### WORK REQUIRED
Copy the listing as it is written, and leave each picture out.

### LISTED ENTRIES
________________________

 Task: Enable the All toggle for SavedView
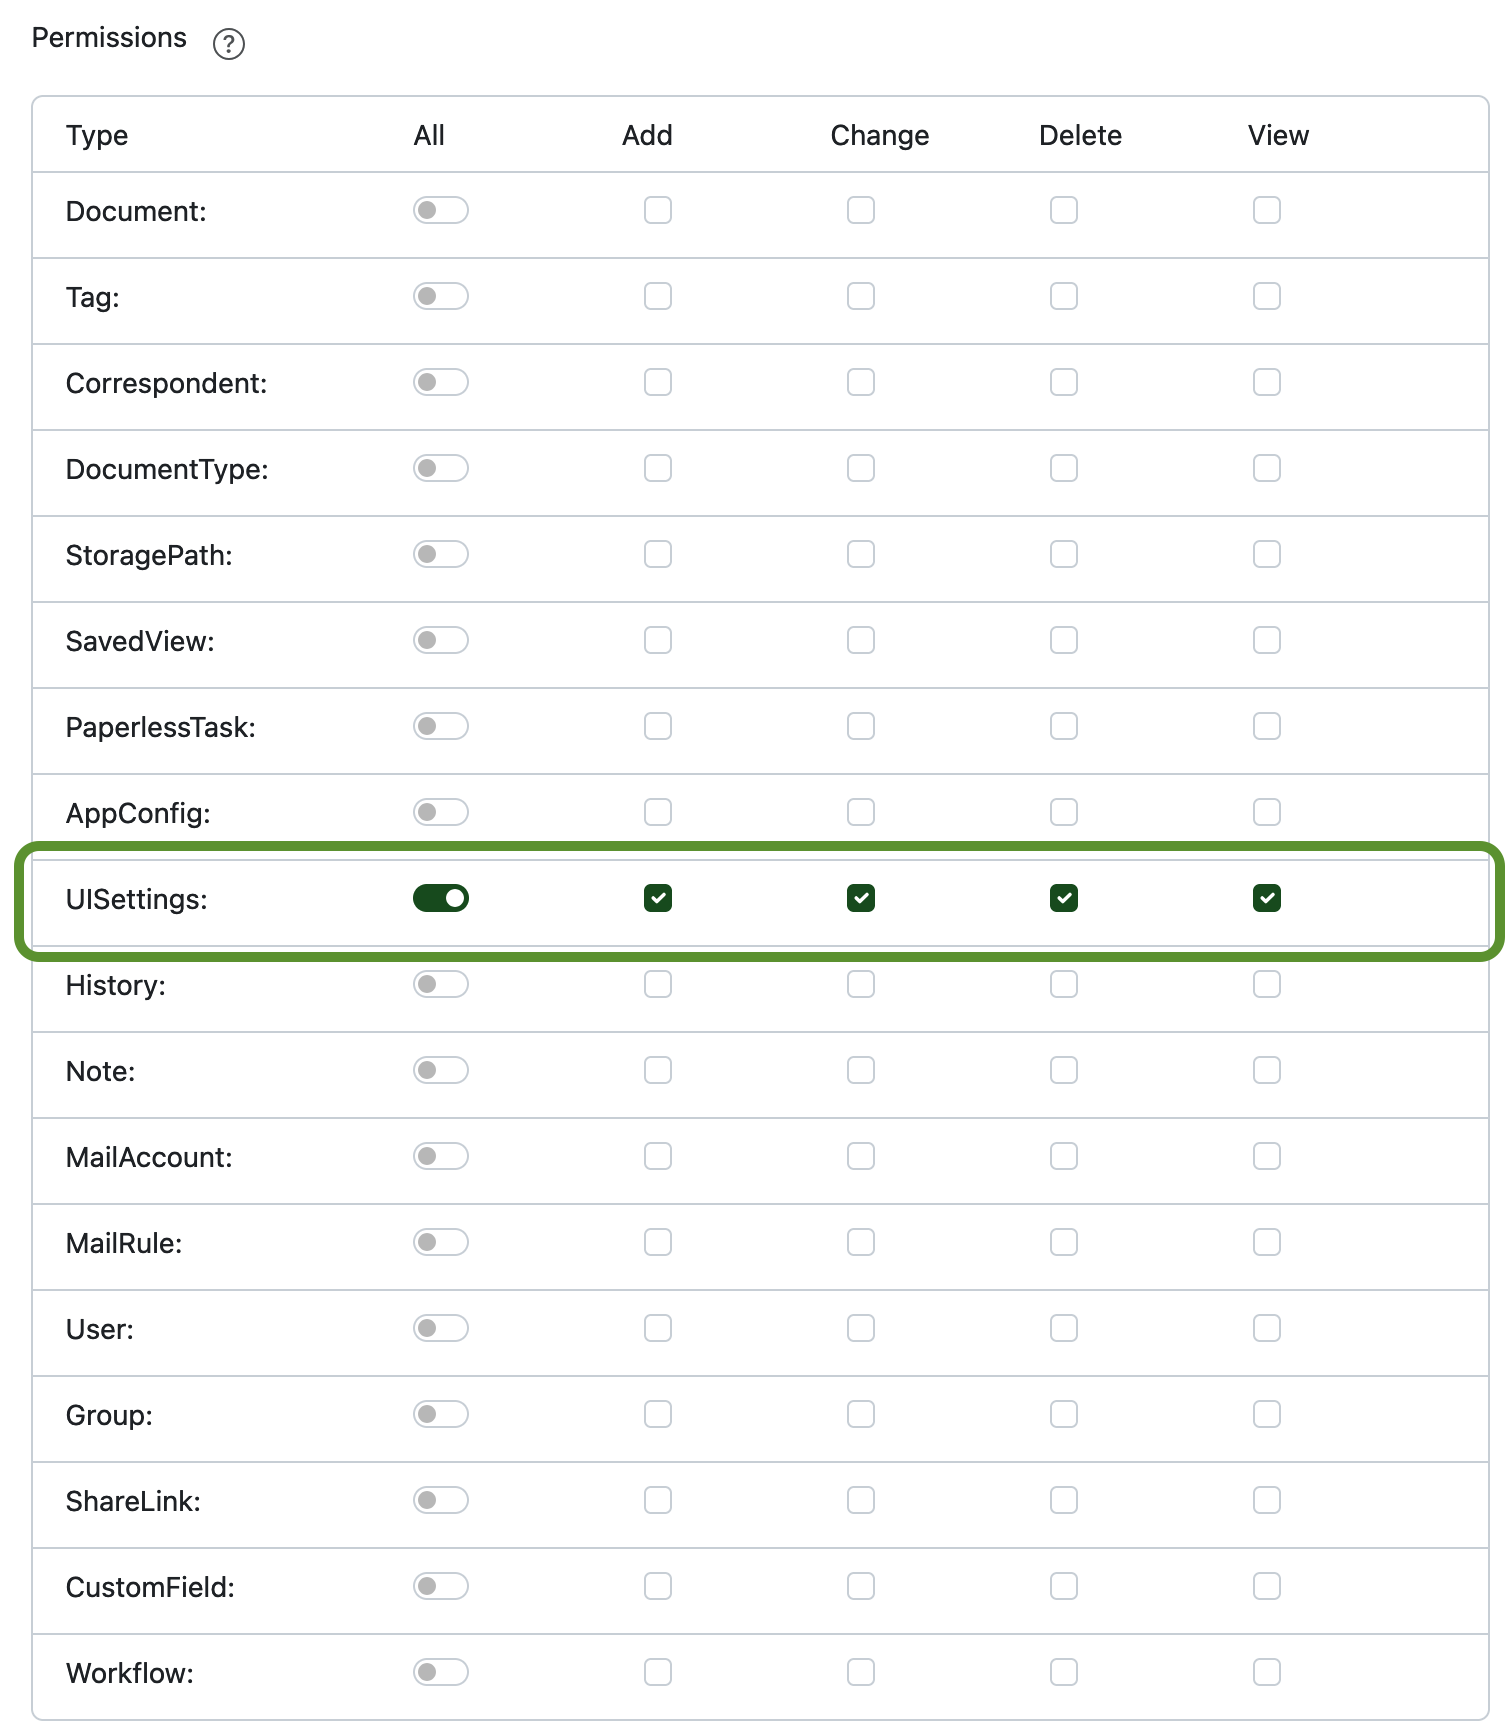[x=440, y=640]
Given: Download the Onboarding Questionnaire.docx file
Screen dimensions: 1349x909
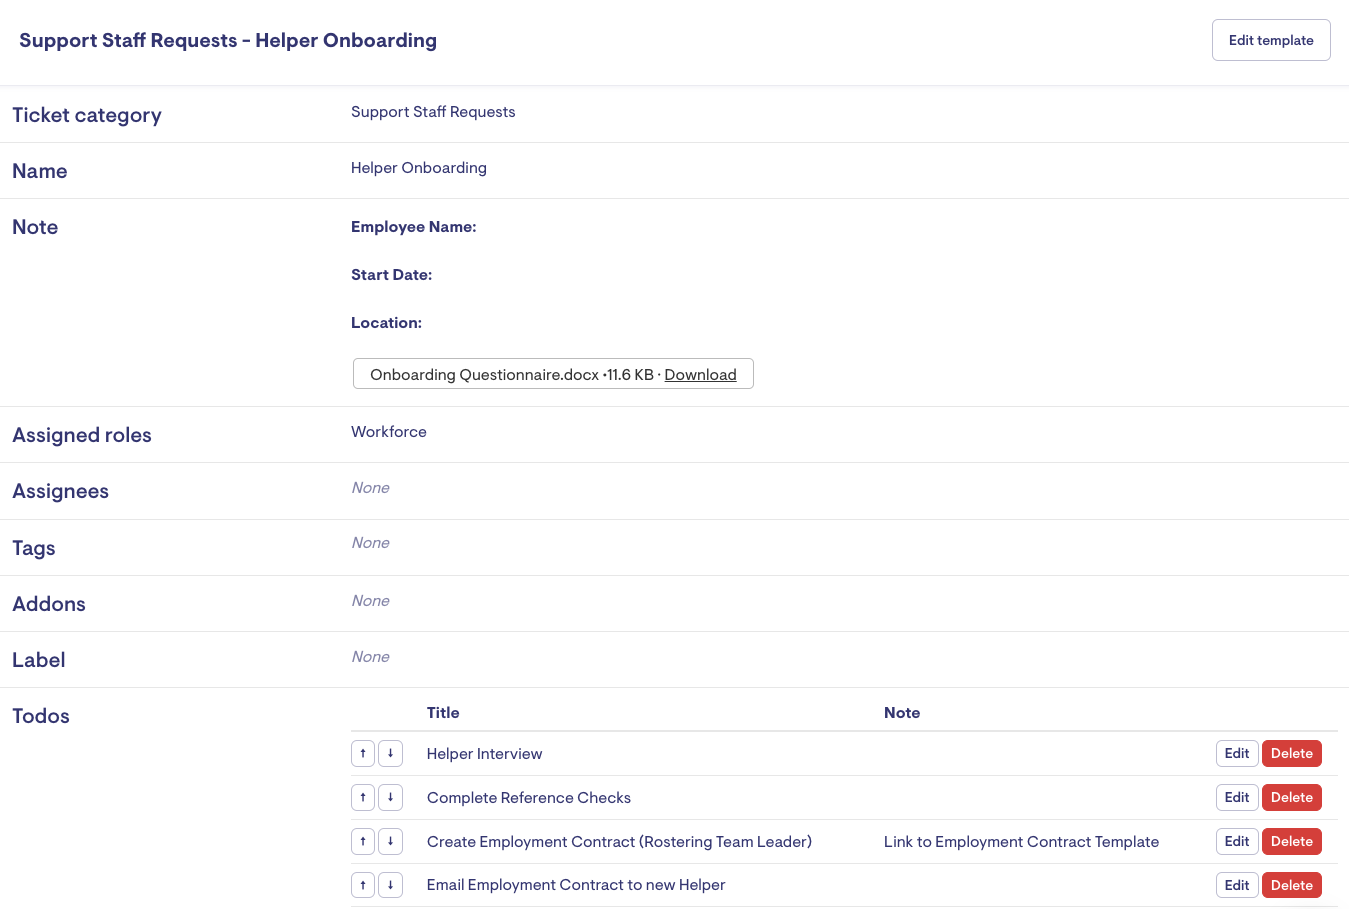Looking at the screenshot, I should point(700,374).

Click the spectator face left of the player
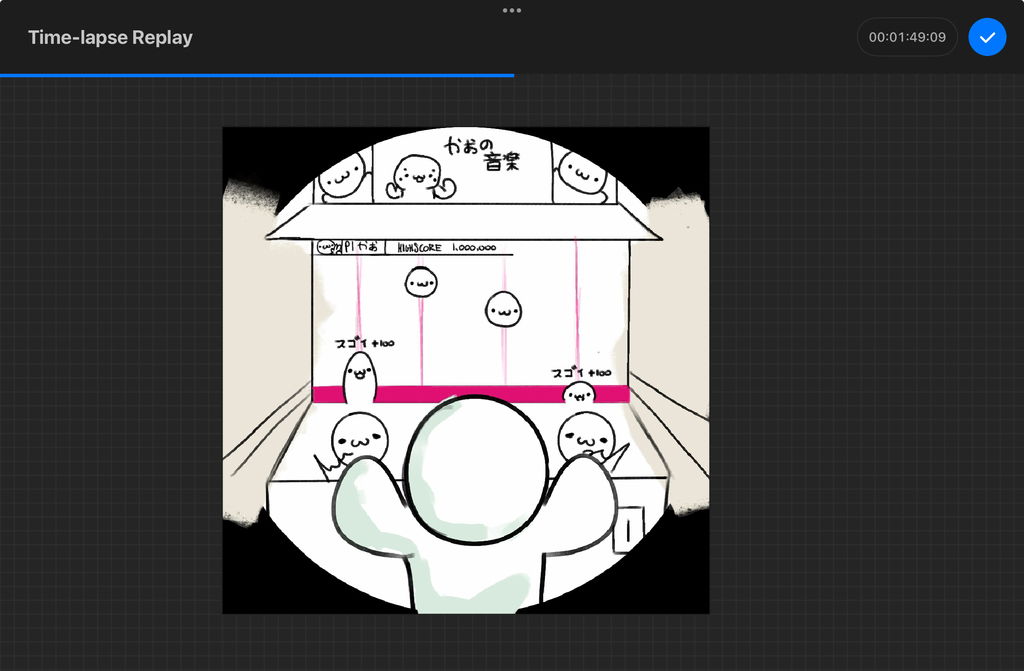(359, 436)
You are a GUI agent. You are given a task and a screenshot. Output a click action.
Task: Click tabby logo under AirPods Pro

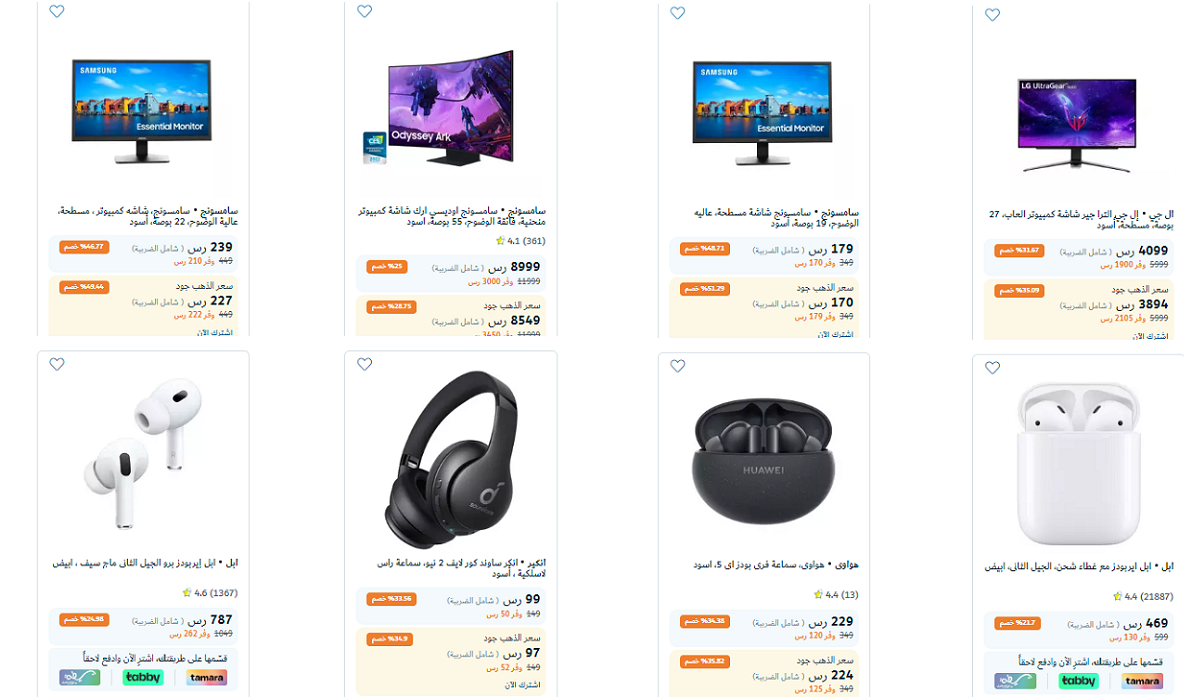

________________________

### SOLUTION TO THE EXERCISE
 Task: Enable the All toggle for SavedView
[x=440, y=640]
Given: Download the Onboarding Questionnaire.docx file
Screen dimensions: 1349x909
Looking at the screenshot, I should point(700,374).

Click the spectator face left of the player
(359, 436)
You are a GUI agent. You are given a task and a screenshot. Output a click action.
Task: Click tabby logo under AirPods Pro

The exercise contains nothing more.